This is not too encouraging:
If we can’t break over our falling 50 Dma then it’s very likely we’re forming a lower channel that will center around our 5% line at 10,165 but we need to keep in mind that the 200 dma is WAY down at 9,552 and doesn’t even make the 3 months chart so we have to seriously consider that our 10% line at 9,650 may still be in play if the markets can’t show us the money by next week (this week is options expiration so it’s hard to believe anything we’re seeing here).
I have been contending that we are following a similar chart pattern to the one we had in 2004 this year and Barry Ritholtz had found a good comparison chart for us and so far so good as we expect a healthy downward consolidation as we work though our remaining issues this quarter (I’m hoping we turn around after May earnings):
Keep in mind that 10,300 on the Dow is NOT a breakout, 10,300 is the EXPECTED bounce off the 5% rule at 10,165. NOT getting a 1% bounce off a 5% drop (as we didn’t in early Feb) is a negative sign that indicates an expected further leg down. This will mark our 2nd test at this level and we see how the last one went on day’s 2 & 3 so let’s keep a close eye on today’s movement and, of course, without confirmation of our bounce levels from the S&P (1,105), Nasdaq (2,225), NYSE (7,100) AND the Russell (625) – we’re certainly not going to get excited about anything the Dow does.
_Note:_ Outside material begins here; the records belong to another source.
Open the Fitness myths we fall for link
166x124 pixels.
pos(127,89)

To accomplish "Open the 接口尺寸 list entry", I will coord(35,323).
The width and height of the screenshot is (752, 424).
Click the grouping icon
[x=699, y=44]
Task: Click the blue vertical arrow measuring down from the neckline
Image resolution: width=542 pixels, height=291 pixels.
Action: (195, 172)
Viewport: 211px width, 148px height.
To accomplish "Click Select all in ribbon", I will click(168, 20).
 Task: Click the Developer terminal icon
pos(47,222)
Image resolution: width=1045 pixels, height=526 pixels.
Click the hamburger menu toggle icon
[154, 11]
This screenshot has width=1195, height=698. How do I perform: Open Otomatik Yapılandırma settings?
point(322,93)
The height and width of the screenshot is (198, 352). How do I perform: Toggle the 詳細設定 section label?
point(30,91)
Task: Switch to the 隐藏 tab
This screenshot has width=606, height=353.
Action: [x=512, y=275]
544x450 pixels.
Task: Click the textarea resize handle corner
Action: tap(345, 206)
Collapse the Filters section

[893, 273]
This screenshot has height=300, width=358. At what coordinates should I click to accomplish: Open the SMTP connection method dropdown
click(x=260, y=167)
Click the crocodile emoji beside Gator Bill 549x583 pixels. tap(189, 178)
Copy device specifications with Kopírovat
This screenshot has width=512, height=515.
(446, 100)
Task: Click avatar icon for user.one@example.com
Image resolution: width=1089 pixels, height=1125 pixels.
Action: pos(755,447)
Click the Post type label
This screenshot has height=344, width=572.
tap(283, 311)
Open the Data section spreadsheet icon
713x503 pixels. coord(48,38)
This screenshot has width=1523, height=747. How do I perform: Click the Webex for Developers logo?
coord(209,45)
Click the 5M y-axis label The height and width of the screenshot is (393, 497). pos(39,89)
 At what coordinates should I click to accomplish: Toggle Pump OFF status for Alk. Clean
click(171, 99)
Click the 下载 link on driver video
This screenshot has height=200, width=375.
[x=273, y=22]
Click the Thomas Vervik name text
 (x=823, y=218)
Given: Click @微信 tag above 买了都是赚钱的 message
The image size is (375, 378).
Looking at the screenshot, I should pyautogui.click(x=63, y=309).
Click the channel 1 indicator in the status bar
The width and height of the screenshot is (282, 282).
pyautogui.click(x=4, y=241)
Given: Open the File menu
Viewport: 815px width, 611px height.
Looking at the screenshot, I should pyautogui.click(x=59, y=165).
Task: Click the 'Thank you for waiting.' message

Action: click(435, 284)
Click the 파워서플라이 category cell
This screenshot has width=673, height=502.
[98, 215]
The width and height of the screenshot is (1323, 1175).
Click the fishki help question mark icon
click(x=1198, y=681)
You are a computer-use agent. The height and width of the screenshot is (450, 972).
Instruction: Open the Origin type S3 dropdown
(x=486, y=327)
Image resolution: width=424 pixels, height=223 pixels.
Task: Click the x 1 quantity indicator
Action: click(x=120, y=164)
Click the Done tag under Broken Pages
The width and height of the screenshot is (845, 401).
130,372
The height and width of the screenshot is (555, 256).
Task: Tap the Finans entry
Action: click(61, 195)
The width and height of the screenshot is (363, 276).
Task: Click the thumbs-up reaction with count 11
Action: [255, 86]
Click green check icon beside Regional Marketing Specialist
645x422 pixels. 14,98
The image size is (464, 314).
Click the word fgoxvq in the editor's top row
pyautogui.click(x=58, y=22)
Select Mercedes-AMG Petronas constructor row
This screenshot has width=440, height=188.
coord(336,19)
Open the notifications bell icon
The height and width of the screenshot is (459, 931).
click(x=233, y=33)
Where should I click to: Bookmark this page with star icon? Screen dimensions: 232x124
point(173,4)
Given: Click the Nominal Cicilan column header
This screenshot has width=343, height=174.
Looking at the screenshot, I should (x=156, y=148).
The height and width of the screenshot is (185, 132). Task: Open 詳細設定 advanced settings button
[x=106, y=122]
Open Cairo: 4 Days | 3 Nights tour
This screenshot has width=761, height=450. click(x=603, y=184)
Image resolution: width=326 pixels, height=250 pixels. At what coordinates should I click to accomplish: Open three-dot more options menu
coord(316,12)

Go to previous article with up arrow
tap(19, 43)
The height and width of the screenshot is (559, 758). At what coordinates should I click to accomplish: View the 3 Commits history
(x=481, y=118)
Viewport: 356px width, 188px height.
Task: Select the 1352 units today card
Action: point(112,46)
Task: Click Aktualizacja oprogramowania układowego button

We have lots of fun data today with the PPI and Jobless Claims ahead of the bell and, at 10am, we get Leading Economic Indicators and the Philly Fed (which has been AWFUL lately) followed by Natural Gas Inventories at 10:30 and Petroleum Inventories at 11. After the bell we’ll see the Fed’s Balance Sheet and the Money Supply and Fed Govs Lockhart & Bullard will give their outlooks on the US Economy.